Ainsi parlait Greta Kaczynski

À quoi ressemblerait les grèves mondiales pour le climat si Greta Thunberg lisait Théordore Kaczynski ? Fusion/fiction de deux contributeurs de lundi.am autour des questions écologiques.

Je prends la plume pour vous faire quelques confessions. Je commence à en avoir assez. Greta, Greta, Greta. Je suis devenue, bien malgré moi, l’icône du mouvement de la grève mondiale pour le climat. Parce que mes parents ont des relations ; parce qu’un startuper ambitieux a fait de moi une vedette sur Instagram ; parce qu’on m’a donné la parole à la COP24, à TedX, dans tous les médias. On m’a pavé la voie pour que je sonne l’alerte, au nom des jeunes. Pour que je dénonce, sans faire trop de vagues, la catastrophe écologique qui nous menace. Pour que je fasse la promotion d’une grève mondiale qui n’a duré qu’un jour, surtout, afin de ne pas gêner le cours criminel du business as usual. Un spectacle qui a mis en scène l’écologie à guichet fermé pour quelques semaines, sans aucun effet réel sur le réchauffement climatique. Et on feint après cela de me demander pourquoi je tire tout le temps la tronche. Ce n’est pas parce que je suis autiste, parce que j’aurais du mal dans mes relations avec les autres. C’est parce qu’il n’y a aucune joie dans ce que je fais, dans ce qu’on me fait faire.

Il faut dire que j’avais tout pour plaire. Je suis jeune, écolo, autiste.

Dans les sphères dirigeantes, on raffole des jeunes : on veut se les mettre dans la poche pour « valoriser leurs compétences », on veut les rassurer pour qu’ils ne se révoltent pas devant la situation horrible qu’on leur laisse en héritage, et on veut s’assurer qu’ils marcheront main dans la main avec nous, que tout se passera bien. On raffole aussi des écolos : tant qu’ils resteront inoffensifs, les discours écologiques serviront adéquatement de nouvelle morale pour les gouvernements et les grandes firmes, qui se pareront de vert pour se présenter comme les seuls sauveurs d’un monde qu’ils sont les seuls à saborder.
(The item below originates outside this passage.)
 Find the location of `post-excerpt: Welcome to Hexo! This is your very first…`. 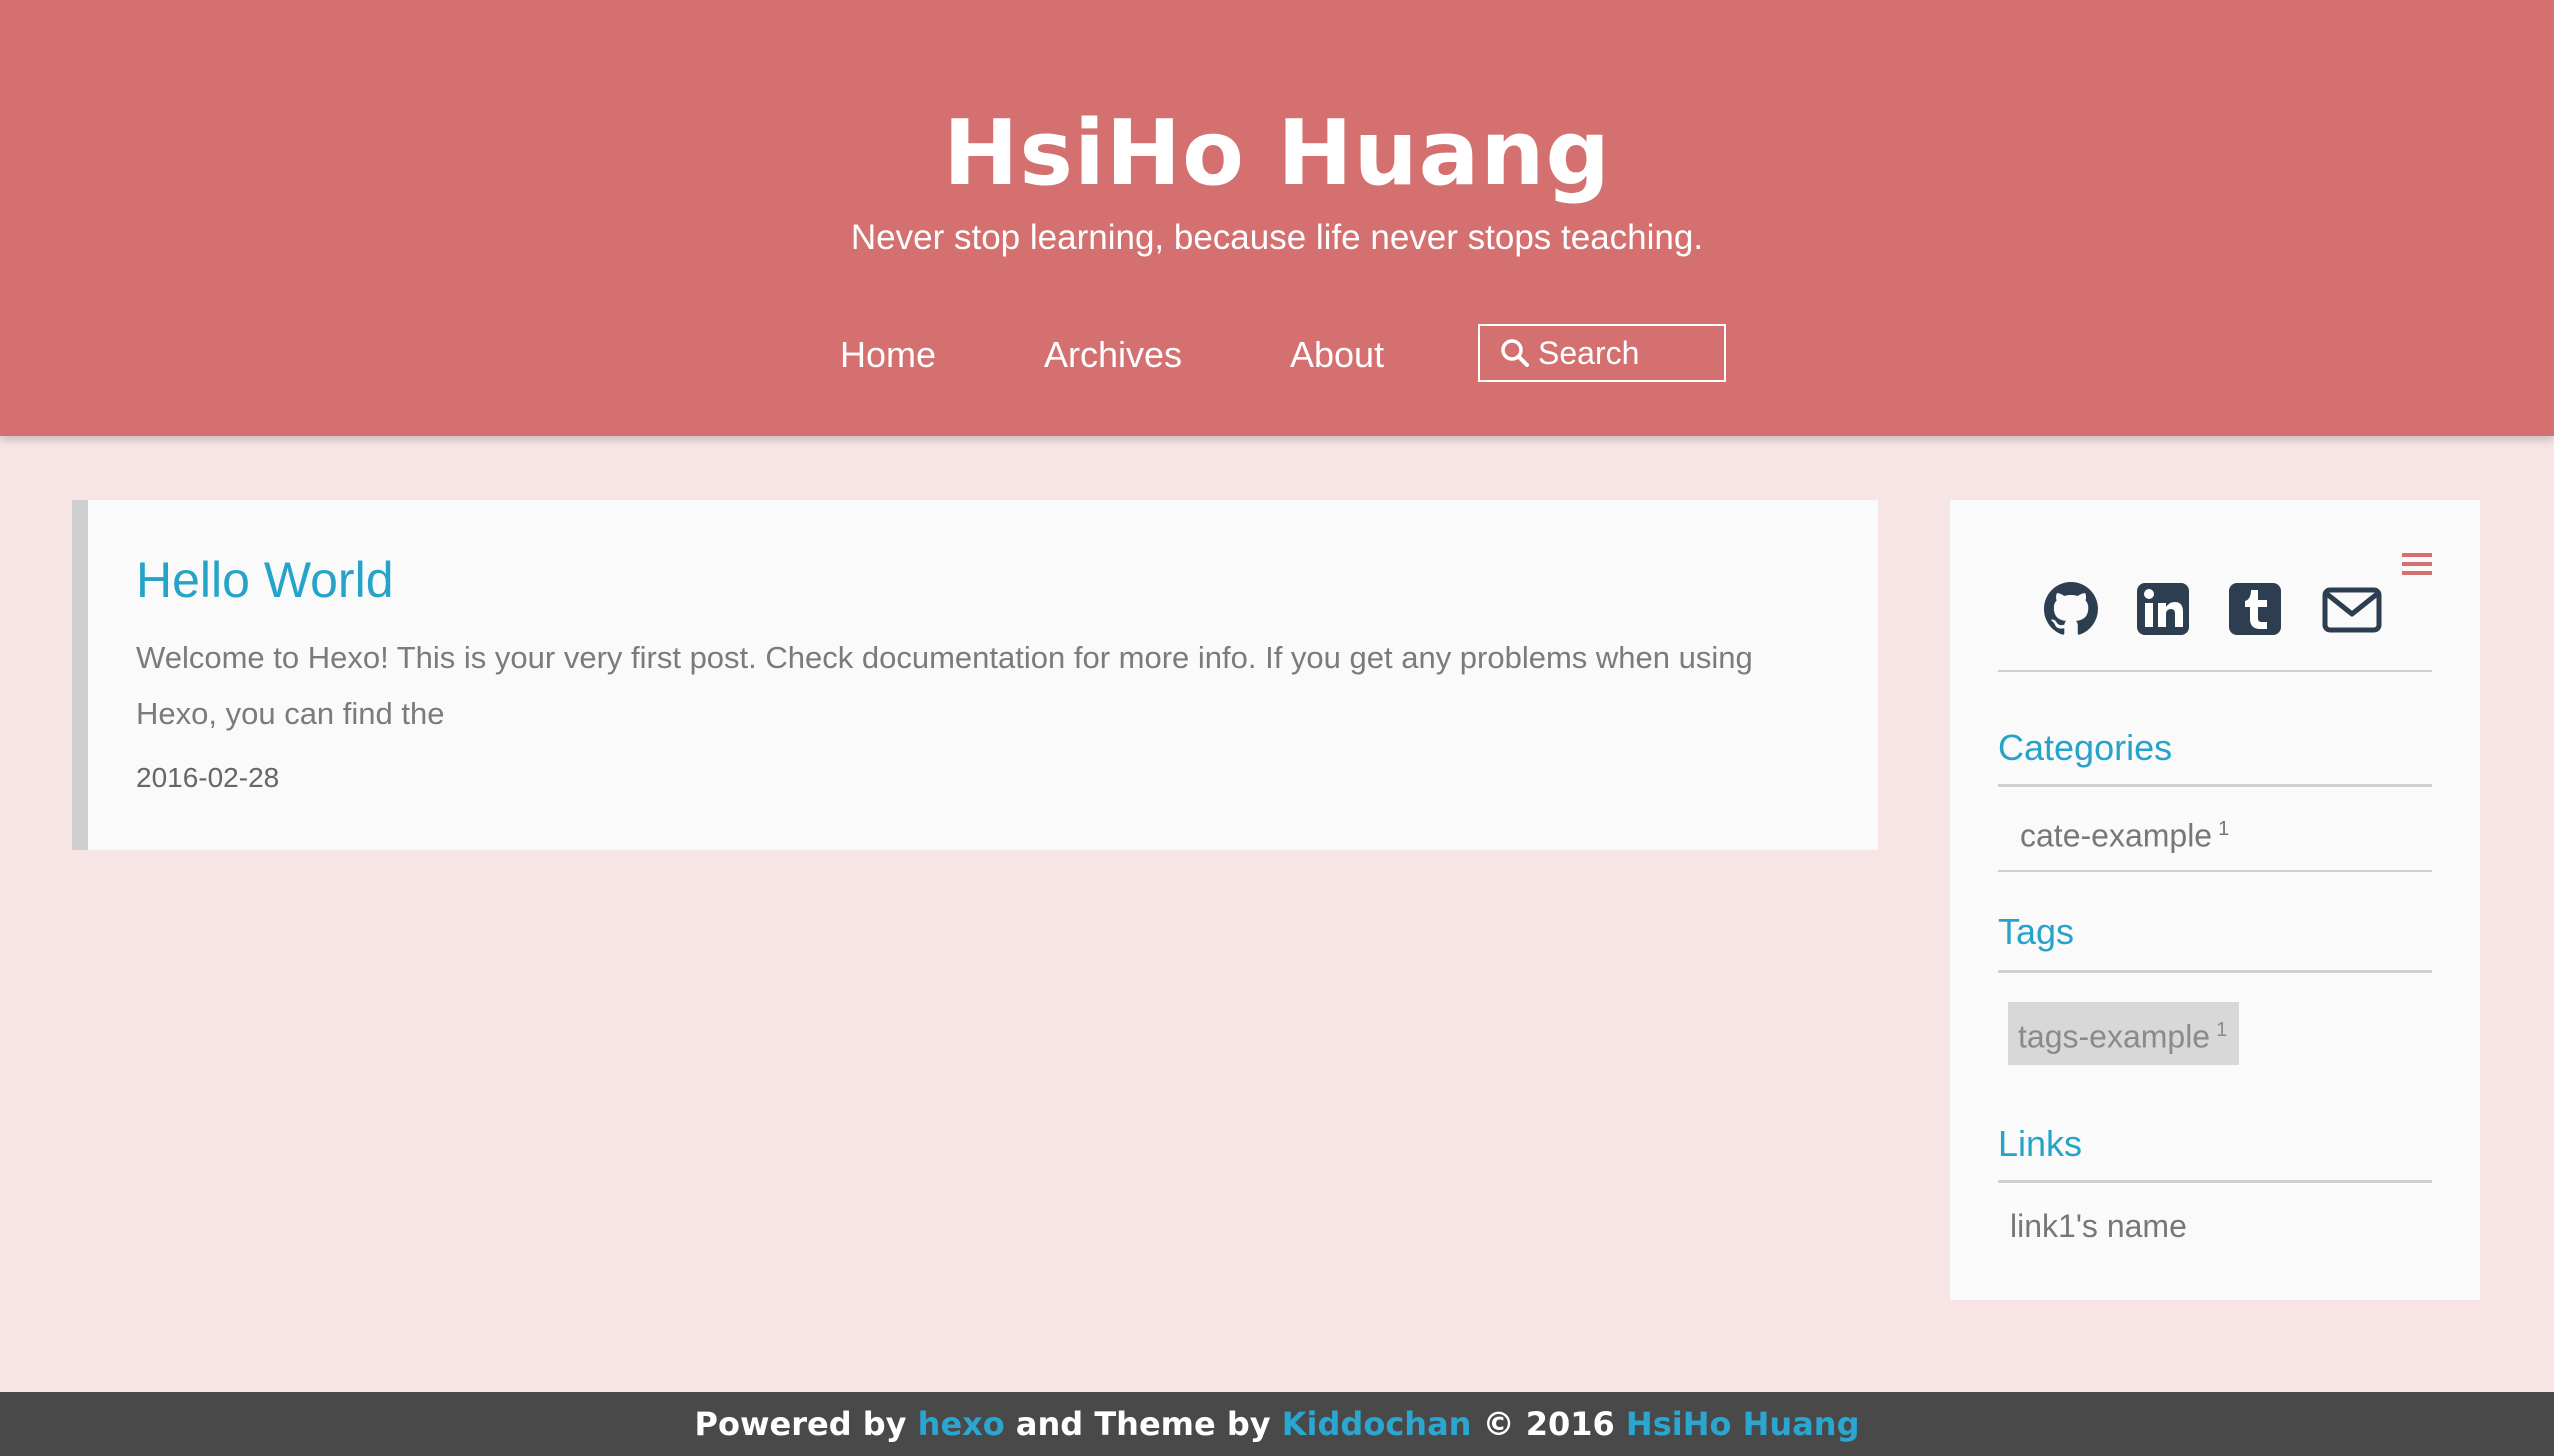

Et paradoxalement, on raffole encore plus des autistes. En fait, on raffole de certains autistes. Il faut dire que la catégorie d’autisme est très vague. Il y a d’abord l’autisme généralisé, diffus, rentable, d’une civilisation entière qui suit le cours du désastre depuis son smartphone, et qui s’absente de plus en plus de ce monde pour se replier sur soi, sur ses activités compensatrices, sa petite vie, ses petits scrupules, ses petites misères. Il y a ensuite l’autisme irrécupérable, réfractaire, résistant de milliers d’enfants et d’adultes qui refusent d’intégrer les codes sociaux, et dont on préfère qualifier de maladie le rapport très différent qu’ils entretiennent avec le monde et les choses. Enfin, il y a l’autisme Asperger, auquel des séries télé ou des documentaires assez idiots ont collé l’étiquette de « surdoué ». C’est mon cas. Et il se trouve que cet autisme, relativement léger, relativement « intégrable » a l’avantage d’être valorisable et valorisé économiquement : c’est pourquoi on l’adore tant.

Mais s’il y a des personnes fermées, qui n’écoutent pas les autres, qui ne veulent pas voir venir la tempête, qui vivent isolés du reste du monde, de toute évidence, ce n’est pas nous. Ce sont nos dirigeants. Depuis toujours, ils parlent une langue différente de la nôtre et font la sourde oreille à tous nos cris d’alarme. Peu importe. Qu’ils continuent, car nous ne voulons plus rien avoir à faire avec eux. Tout dialogue avec eux représente désormais une considérable perte de temps ; développement durable, transition écologique, écologie industrielle, ces expressions creuses qui se succèdent pour délayer le moment du véritable changement n’ont plus de sens que pour les enfumeurs.